The company had no plans to bring this "teraflops research chip" to market, but was using it to test new technologies such as high-bandwidth interconnects, energy management techniques, and a tile design method to build multicore chips, director of Intel's tera-scale research program, Jerry Bautista, said.
He spoke in a conference call with reporters last Friday before presenting technical details of the research at the ISSCC (Integrated Solid State Circuits Conference) trade show in San Francisco.
Intel engineers are also using the chip to explore new forms of tera-scale computing, in which future users could process terabytes of data on their desktops to perform real-time speech recognition, multimedia data mining, photo-realistic gaming and artificial intelligence.

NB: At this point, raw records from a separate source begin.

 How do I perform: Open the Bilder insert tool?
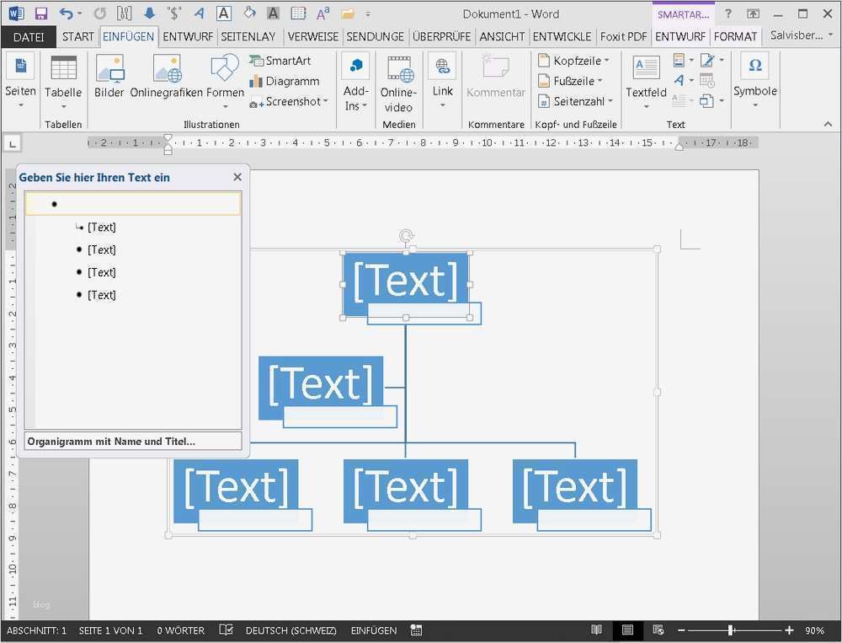coord(109,67)
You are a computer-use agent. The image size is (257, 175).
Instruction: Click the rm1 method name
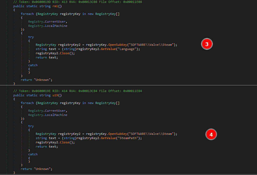(56, 6)
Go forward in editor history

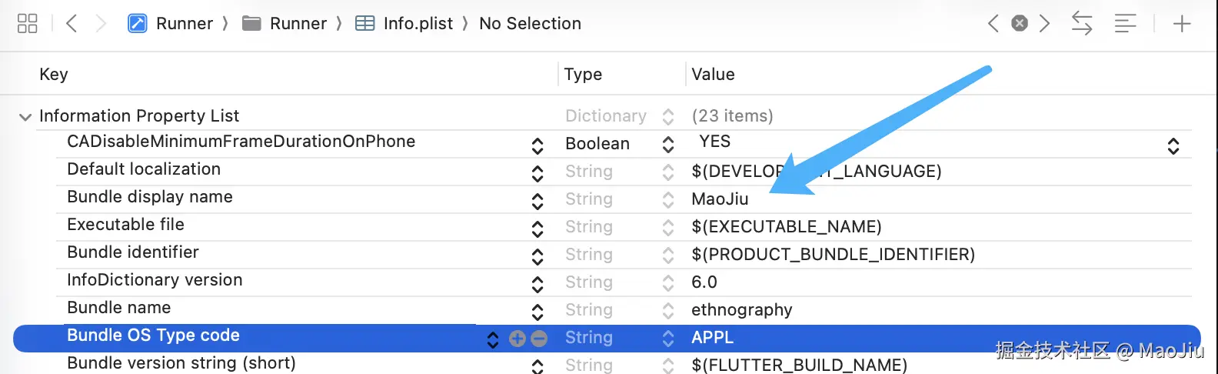pos(101,24)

Until now, that degree of computing performance has been available only to scientists and academics using machines like ASCI Red, the teraflops supercomputer built by Intel and its partners in 1996 for US government researchers at Sandia National Labs. That system handled a comparable amount of computing as the new chip, but demanded an enormous 500KW of power and 500KW of cooling to run its nearly 10,000 Pentium Pro chips.
Shrunk onto a single chip, that power would allow average consumers to use their PCs in new ways. They could use improved search functions on the vast amounts of digital media stored on home desktops, searching large photo archives for specific attributes such as all the shots where a certain person was smiling, or where that person was posing with a friend, Bautista said.

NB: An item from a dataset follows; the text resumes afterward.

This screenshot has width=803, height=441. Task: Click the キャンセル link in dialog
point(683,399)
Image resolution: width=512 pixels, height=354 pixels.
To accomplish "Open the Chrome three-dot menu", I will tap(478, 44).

Running at 3.16GHz, the new chip achieves 1.01 teraflops of computation - an efficiency of 16 gigaflops per watt. It can run even faster, but loses efficiency at higher speeds, performing at 1.63 teraflops at 5.1GHz and 1.81 teraflops at 5.7GHz.
The processor saves power by shunting idle cores into sleep mode, then instantly turning them on as they're needed. Each modular tile has its own router built alongside the core, creating a "network on a chip".

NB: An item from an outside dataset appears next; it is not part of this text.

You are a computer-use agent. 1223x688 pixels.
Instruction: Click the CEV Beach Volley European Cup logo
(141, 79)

Despite using such an efficient grid, the researchers found they could actually hurt performance by adding too many cores. Performance scaled up directly from two cores to four, eight and 16. But they found that computing performance began to drop with 32 and 64 cores.
"If we simply added more than 16 cores, we would get diminishing returns, because the threads and data traffic would not be used properly, so the cores get in the way of each other. It's like having too many cooks in the kitchen," Bautista said.
To solve the problem on the new chip, they used a hardware-based thread scheduler and faster on-chip memory caches, optimizing the way data flows from memory into each core. To improve the design, Intel researchers plan to add a layer of 3D stacked memory under the chip to minimise the time and power required to feed the cores with data. Next, they will create a mega-chip that uses general purpose cores instead of the floating-point units used in the current design.